→ **Source passage**
Tuesday 24 February 2009

Fear is a Darkroom where negatives are developed

I think I've found a cure for anxiety. Try and gather a number of things to worry about and pretty soon you'll find that you are so confused you won't be able to concentrate on anything. You'll turn from an anxious person into a mumbling idiot which may not sound like an improvement but at least gets you a nice padded cell and you'll be given lots of colored balloons to play with.

I'm about ten minutes away from the balloons at the moment. The world just seems to have become an overwhelming place and it's hard to stay calm. The news is filled with economic horror stories that could be penned by Edgar Allen Poe. My homeland seems to be suffering this more than anyone else (although Iceland and Latvia might disagree) and lurches every day towards some unstoppable Armageddon. My employer is technically bankrupt and only stays alive because the American Government can't face the appalling vista of letting it die. And all the while, the skies around Melbourne are filled with the choking dust of a hundred bush-fires, which like some rough beast is slouching ever closer towards the City.

And which of these impending disasters is worrying me most? None of them in fact, I've spent all day wondering if Arsenal will qualify for next years Champion's League and if the Lasagne I cooked at the weekend will taste as good after three days in the fridge.

We live in times that will either kill us or leave us with great stories to tell our grandkids. I used to feel cheated that our generation was the most boring since Adam and Eve. My grandfathers fought in Ireland’s war of independence and were midwives to the birth of our nation. My father was a young teenager during World War II and despite living in the relative safety of a neutral country, he has many tales of errant German bombs falling on the nearby village and dry black bread for dinner.

Our generation knew little about real drama. Of course there have been wars, famine and natural disasters on our watch, but these were always in far flung places and we could ignore them as quickly as we could turn off a television. That has all changed now of course and we have a story which will scare and astonish future generations.

→ **Given data**
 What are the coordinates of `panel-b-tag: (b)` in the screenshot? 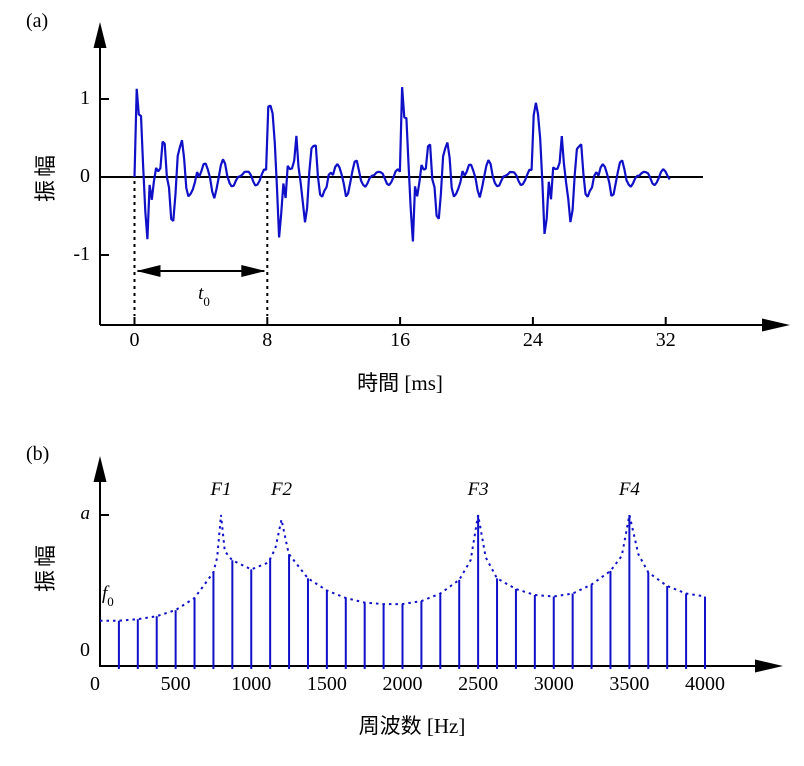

→ **Exercise 1**
Using the blog post above, decide whether each statement agrees with it. Answer yes or no for each, quoting the deciding words.
(a) The writer's employer survives only because the American Government will not let it die.
(b) The writer's father fought in Ireland's war of independence.
(c) Dust from bush-fires fills the skies around Sydney.
→ **Exercise 2**
From the blog post, return the passage that starts at the words "We live in times" and stops after the words "astonish future generations.", copied without any change.

→ **Output 1**
(a) Yes: "only stays alive because the American Government can't face the appalling vista of letting it die"
(b) No: "My grandfathers fought in Ireland’s war of independence"
(c) No: "the skies around Melbourne are filled with the choking dust of a hundred bush-fires"

→ **Output 2**
We live in times that will either kill us or leave us with great stories to tell our grandkids. I used to feel cheated that our generation was the most boring since Adam and Eve. My grandfathers fought in Ireland’s war of independence and were midwives to the birth of our nation. My father was a young teenager during World War II and despite living in the relative safety of a neutral country, he has many tales of errant German bombs falling on the nearby village and dry black bread for dinner.

Our generation knew little about real drama. Of course there have been wars, famine and natural disasters on our watch, but these were always in far flung places and we could ignore them as quickly as we could turn off a television. That has all changed now of course and we have a story which will scare and astonish future generations.